Abstract
Objectives
While concomitant vascular injury is associated with an increased risk of amputation following lower extremity trauma, risk factors for amputation after attempted revascularization are lesser known. In centers where dedicated vascular traumatic expertise is not available, a lack of guidance regarding high-risk vascular trauma may limit efforts to appropriately triage and transfer patients to a higher level of care. We identified factors associated with in-hospital amputation after revascularization for isolated lower extremity trauma.
Methods
The American College of Surgeons Trauma Quality Improvement Program (ACS TQIP) is a multicenter, prospectively maintained database containing deidentified traumatic admissions data for over 900 trauma centers in the United States. From 2017 to 2021, ACS TQIP was queried for adult patients undergoing arterial revascularization following isolated lower extremity trauma. Injury-related variables were derived from structured data fields, Injury Severity Scores, and Abbreviated Injury Scores. The primary endpoint was post-revascularization in-hospital lower extremity amputation. Univariate and multivariate logistic regression of demographic data, medical history, and injury-related variables were performed to identify factors associated with post-revascularization amputation.
Results
Of 5669 patients undergoing revascularization, 10.2% underwent amputation a median 8.31 days after their surgical procedure.

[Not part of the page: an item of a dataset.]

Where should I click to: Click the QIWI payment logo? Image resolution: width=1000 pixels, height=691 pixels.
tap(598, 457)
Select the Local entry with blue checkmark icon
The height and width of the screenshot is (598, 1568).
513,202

Most revascularizations were done via open surgical approach (81.9%), followed by endovascular (13.8%) and hybrid (4.3%) methods. Amputated patients were older (39.5 vs 35.6 years, p < 0.001, Table 1) and more likely to have a preoperative history of peripheral arterial disease (1.4% vs 0.6%, p = 0.017). On multivariate logistic regression, blunt mechanism (OR 4.80, p < 0.001, Table 2), popliteal arterial injury (OR 2.11, p < 0.001), and concurrent bony injury (OR 2.03, p < 0.001) were independently associated with amputation.
Conclusions
In the multicenter American College of Surgeons Trauma Quality Improvement Program, the overall rate of post-revascularization amputation in patients with isolated lower extremity trauma was 10.20%. Amputation risk was higher in patients with advanced age and comorbidity, suggesting that triage for revascularization already incorporates an evaluation of patient frailty. In multivariate analysis, blunt mechanism of injury, popliteal artery injury, and bony injury were independently associated with amputation. Each additional hour between admission and revascularization was associated with greater amputation risk, highlighting the importance of efforts to expediently and appropriately triage patients at with high-risk injuries to optimize limb salvage outcomes.